[Provided data — start]

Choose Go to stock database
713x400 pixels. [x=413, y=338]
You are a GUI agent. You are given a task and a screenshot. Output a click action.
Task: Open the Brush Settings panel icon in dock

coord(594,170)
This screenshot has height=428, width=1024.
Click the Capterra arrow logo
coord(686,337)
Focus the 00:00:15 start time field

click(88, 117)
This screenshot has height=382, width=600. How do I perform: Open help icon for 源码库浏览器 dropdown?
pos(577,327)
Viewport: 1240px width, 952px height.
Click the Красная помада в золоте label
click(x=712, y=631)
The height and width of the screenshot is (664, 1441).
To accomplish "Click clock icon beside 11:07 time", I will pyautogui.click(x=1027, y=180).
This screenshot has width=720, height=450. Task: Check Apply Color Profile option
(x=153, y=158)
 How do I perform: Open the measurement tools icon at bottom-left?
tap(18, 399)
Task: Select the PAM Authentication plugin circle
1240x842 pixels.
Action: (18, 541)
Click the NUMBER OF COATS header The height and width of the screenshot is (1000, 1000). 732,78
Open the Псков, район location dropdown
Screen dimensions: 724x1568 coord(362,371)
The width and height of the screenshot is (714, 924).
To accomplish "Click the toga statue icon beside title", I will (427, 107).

[Provided data — finish]

# [Exercise description]
The range begins at the line containing "How do I perform: Open the" and ends at the last line of the entries; reproduce it exactly.

# [Response box]
 How do I perform: Open the measurement tools icon at bottom-left?
tap(18, 399)
Task: Select the PAM Authentication plugin circle
1240x842 pixels.
Action: (18, 541)
Click the NUMBER OF COATS header The height and width of the screenshot is (1000, 1000). 732,78
Open the Псков, район location dropdown
Screen dimensions: 724x1568 coord(362,371)
The width and height of the screenshot is (714, 924).
To accomplish "Click the toga statue icon beside title", I will (427, 107).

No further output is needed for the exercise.